A couple of people worked with a participant from China learning how to slice up the bok choy, fleshy stems and green leafy parts separately. New to most of the other participants.
Our hostess An made Mexican style potato soup using a technique new to many of the participants. Potatoes were peeled, cubed and lightly sautéed in oil. While this was on the stove An put chicken broth, tomatoes, garlic and onions in a blender until they were smooth. Then the potatoes were cooked until soft in this mixture.
There were a few potatoes left so Li quickly chopped them up and cooked them with sweet and hot peppers – a spur of the moment decision that tasted great!

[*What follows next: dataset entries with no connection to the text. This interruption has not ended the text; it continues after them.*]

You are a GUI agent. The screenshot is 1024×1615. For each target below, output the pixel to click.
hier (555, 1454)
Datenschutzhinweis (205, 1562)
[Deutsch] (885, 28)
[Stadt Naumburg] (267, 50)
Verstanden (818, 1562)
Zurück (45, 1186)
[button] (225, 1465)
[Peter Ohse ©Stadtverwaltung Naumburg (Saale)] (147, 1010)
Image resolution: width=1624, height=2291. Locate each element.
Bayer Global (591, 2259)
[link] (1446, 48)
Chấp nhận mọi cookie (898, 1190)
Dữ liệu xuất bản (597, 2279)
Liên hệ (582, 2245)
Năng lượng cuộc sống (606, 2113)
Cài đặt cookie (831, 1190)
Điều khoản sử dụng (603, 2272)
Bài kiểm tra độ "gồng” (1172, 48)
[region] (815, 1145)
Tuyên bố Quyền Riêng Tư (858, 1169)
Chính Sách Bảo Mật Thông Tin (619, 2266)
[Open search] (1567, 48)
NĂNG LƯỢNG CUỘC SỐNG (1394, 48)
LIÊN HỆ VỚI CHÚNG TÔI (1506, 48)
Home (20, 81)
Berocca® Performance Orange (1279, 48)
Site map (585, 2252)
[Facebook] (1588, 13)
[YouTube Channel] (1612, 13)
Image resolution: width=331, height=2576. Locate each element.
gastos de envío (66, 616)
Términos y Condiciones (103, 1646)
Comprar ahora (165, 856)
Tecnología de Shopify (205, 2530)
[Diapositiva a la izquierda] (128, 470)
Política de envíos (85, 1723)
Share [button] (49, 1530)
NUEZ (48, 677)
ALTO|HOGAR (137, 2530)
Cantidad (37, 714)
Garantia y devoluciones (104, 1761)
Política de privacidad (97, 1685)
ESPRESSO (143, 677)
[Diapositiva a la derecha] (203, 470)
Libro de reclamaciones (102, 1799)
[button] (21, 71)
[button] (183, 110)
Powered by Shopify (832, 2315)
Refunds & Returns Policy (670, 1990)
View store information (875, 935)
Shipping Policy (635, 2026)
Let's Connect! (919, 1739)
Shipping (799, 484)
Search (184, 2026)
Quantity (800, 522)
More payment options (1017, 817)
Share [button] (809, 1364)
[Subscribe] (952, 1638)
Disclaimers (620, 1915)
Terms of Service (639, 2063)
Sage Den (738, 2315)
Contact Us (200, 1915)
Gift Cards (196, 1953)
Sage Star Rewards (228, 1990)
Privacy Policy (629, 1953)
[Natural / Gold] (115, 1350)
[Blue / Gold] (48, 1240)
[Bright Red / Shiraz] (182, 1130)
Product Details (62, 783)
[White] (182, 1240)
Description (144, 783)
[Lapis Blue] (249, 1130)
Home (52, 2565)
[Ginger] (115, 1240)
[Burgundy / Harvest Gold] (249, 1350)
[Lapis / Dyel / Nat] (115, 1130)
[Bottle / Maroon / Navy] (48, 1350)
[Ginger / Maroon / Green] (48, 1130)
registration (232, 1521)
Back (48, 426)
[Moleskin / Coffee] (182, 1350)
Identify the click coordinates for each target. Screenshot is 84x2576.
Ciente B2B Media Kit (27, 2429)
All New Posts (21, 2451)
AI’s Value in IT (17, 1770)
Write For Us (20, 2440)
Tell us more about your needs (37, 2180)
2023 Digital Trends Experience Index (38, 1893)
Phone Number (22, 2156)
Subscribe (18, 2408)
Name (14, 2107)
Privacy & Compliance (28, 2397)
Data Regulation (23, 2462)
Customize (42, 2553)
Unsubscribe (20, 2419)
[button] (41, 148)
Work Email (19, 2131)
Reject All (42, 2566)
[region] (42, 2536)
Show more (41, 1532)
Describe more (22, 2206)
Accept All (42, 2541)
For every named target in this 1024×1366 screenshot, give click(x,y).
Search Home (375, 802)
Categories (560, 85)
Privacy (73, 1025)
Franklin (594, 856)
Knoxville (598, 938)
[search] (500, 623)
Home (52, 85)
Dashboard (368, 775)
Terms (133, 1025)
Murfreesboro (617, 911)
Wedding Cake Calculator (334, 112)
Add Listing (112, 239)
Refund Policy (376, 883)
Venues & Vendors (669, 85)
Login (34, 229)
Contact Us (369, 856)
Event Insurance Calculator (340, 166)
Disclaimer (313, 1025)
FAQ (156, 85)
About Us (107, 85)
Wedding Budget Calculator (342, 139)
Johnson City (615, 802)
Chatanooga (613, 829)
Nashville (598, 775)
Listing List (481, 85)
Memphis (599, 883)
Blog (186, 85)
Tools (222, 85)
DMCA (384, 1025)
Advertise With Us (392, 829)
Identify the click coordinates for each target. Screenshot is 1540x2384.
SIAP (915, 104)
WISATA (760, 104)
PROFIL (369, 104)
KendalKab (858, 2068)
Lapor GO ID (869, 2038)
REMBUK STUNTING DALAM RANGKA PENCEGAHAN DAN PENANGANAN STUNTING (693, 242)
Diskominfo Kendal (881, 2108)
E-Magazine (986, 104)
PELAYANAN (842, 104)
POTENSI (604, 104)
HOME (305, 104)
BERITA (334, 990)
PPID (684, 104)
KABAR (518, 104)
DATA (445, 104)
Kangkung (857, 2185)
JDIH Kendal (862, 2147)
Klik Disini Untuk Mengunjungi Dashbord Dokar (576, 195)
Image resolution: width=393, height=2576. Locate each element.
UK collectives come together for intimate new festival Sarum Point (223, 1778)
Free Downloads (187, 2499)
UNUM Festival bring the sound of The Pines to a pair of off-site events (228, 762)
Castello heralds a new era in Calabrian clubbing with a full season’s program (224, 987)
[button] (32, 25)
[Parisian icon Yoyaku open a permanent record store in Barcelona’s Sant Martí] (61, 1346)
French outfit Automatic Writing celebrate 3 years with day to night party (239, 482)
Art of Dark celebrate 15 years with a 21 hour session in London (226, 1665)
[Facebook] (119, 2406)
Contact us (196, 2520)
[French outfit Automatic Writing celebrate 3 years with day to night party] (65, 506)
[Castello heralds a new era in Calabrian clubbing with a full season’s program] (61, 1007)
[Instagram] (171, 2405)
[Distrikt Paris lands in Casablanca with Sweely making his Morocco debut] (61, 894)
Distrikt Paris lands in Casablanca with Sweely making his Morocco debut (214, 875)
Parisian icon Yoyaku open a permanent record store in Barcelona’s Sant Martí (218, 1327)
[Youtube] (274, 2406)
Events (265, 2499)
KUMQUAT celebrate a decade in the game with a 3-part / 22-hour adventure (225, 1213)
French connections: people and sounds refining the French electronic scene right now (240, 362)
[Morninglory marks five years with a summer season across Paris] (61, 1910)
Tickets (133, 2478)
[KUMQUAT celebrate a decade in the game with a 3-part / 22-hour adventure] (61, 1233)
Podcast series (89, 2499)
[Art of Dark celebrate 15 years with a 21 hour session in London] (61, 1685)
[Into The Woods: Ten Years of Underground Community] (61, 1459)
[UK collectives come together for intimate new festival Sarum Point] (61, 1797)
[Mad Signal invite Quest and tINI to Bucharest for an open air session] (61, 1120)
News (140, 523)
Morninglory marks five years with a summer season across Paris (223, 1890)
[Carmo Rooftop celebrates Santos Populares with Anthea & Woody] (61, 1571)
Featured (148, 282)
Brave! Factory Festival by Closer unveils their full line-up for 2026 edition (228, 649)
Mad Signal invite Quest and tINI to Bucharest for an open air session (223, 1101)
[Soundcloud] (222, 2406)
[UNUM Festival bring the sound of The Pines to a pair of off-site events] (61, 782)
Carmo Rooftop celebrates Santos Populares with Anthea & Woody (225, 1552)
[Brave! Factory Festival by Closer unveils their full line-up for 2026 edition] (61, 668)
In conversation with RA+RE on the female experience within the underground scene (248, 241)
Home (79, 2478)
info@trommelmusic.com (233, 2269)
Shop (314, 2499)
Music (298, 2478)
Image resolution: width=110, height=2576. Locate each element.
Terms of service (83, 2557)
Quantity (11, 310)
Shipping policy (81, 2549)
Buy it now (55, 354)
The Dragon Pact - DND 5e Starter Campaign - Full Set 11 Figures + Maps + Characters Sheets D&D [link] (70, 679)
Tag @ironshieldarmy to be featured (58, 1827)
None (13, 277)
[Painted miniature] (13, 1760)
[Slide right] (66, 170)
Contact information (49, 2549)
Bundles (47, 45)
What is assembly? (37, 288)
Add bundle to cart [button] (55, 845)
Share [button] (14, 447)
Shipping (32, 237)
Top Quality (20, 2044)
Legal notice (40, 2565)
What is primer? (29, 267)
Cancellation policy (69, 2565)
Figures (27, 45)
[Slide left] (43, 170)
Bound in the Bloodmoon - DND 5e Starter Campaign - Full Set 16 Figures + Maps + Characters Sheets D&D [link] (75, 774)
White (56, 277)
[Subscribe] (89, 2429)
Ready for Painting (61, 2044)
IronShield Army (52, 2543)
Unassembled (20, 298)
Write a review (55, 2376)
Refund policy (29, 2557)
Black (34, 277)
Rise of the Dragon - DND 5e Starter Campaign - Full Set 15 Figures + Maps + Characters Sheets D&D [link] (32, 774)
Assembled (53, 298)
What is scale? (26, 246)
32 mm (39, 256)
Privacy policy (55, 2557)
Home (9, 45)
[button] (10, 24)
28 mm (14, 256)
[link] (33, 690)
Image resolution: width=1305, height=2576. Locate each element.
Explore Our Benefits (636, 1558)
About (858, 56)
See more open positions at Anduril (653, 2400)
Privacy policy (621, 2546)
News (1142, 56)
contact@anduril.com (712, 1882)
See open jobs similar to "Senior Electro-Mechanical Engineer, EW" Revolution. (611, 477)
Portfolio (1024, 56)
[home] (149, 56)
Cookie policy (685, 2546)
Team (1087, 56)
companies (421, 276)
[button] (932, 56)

An said “For me it was a wonderful and fun experience, being able to share my kitchen with women from other countries, having delicious ideas and getting different dishes made with the same products – potatoes, turnips, chard and squash”.
I heartily agree!
Here’s a list of the things we cooked –
- Baked acorn squash (savory)
- Baked acorn squash (sweet)
- Mexican potato soup
- Swiss chard Mexican style 1 (with tomato, sour cream and turkey sausage)
- Swiss chard Mexican style 2 (baked with parmesan)
- Swiss chard with turnips and brown rice Indian style
- Mexican pan fried potatoes with chili and sweet peppers
- Garbanzo bean dip with raw veggies
- Chopped lettuce free salad
- Baby turnip salad Chinese style
- Bok choy Chinese style
- Pan fried broccoli and peppers
It was a veritable feast, made all the more special for being shared among friends.